Нина не собиралась быть профессиональной пианисткой. Она вообще не задумывалась об этом. Она занималась музыкой, потому что это доставляло ей удовольствие.
Напрасно Нелли Ивановна, и отчим доказывали Нине, что у нее незаурядные способности, что, если она захочет, она может добиться многого. Нина, смеясь, отвечала:
— Конечно же обязательно стану знаменитостью. Новая Маргарита Лонг!
В школе она шла отлично. Все ей легко давалось, даже скучная тригонометрия.
Долинин был очень привязан к девочке. Часто приносил ей лакомства из театрального буфета; когда ездил в Москву, не забывал привезти для Нины какую-нибудь замысловатую игрушку или нарядную обновку.

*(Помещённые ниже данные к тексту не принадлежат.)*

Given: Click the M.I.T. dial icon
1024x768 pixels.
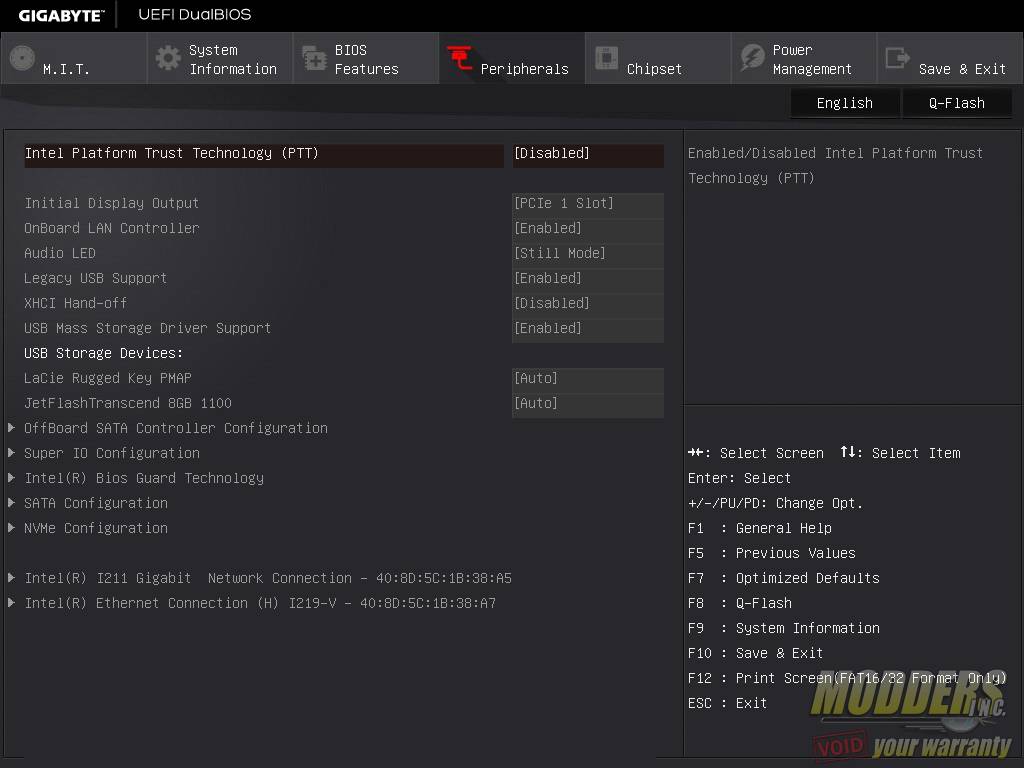Looking at the screenshot, I should 22,59.

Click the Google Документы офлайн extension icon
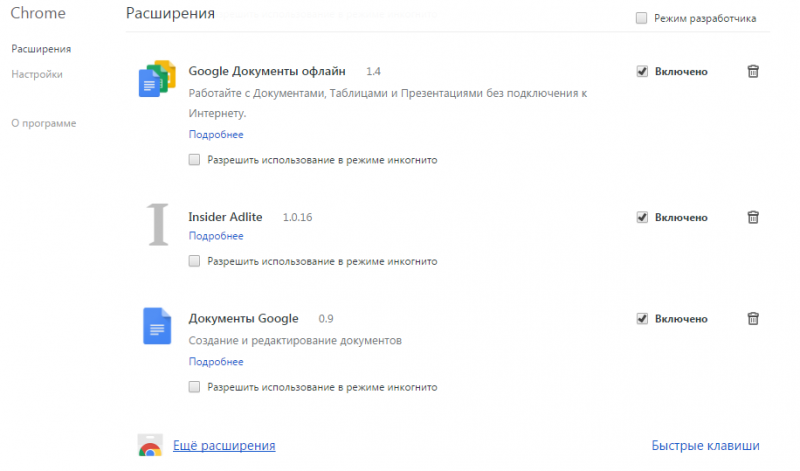click(x=156, y=80)
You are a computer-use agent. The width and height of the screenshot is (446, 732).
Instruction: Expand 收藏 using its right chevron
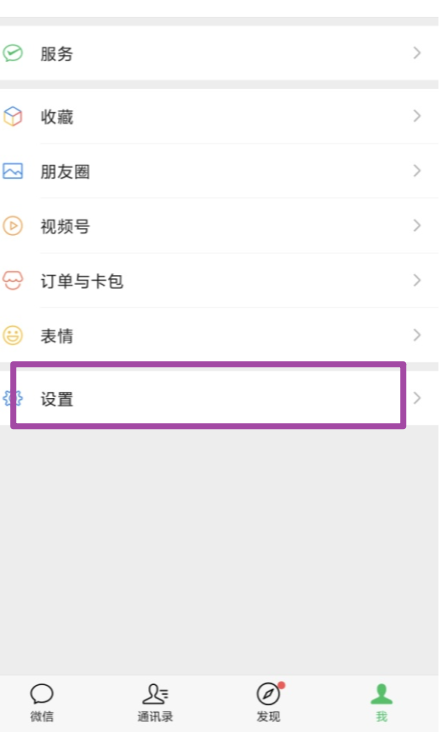[417, 116]
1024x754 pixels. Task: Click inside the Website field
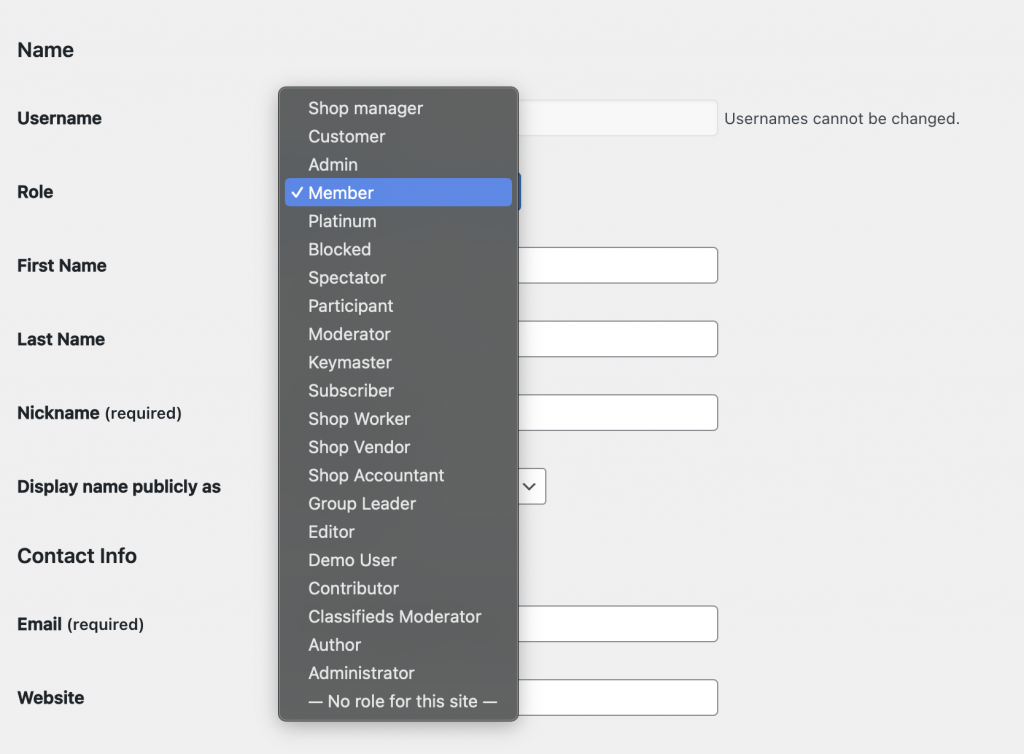tap(617, 697)
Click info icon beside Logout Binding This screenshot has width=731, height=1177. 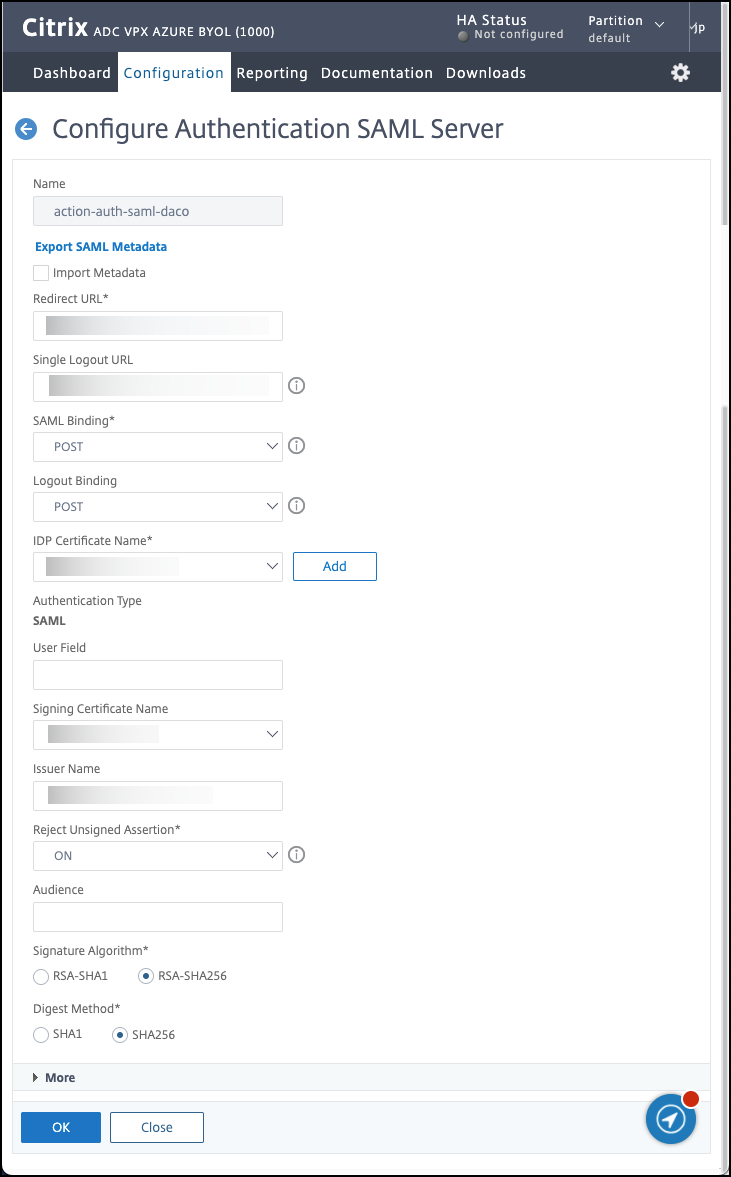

И девочка привыкла к этому как к само собой разумеющемуся. Как только раздавался звонок в передней, Нина бросала игрушки и бежала навстречу пришедшему. Если это был отчим, она встречала его неизменным вопросом: «Что ты мне принес, папа Боря?»
Так называла она его с тех пор, как они начали жить вместе. С ранних лет Нина знала, что где-то у нее есть еще один папа. Из разных городов от него приходили денежные переводы. Нелли Ивановна всегда при этом как-то смущенно расписывалась и, показав деньги дочери, говорила: «Это для тебя от того папы».
Но здесь у Нины было все, и она не понимала, зачем ей посылает деньги другой папа. Тот, другой папа, был далеко. Ника не знала его. Только видела сохранившуюся в доме фотографию незнакомого человека в военной форме. А этот был рядом, целовал ее и приносил вкусные шоколадки. И Нина привыкла к нему и не думала ни о каком другом отце.
Так было до тех пор, пока она не достигла отроческого возраста. К этому времени в характере ее, как и во внешности, произошли перемены. Из живого и шумного ребенка она неожиданно превратилась в задумчивого подростка с резкими движениями. Стала сдержанной и молчаливой.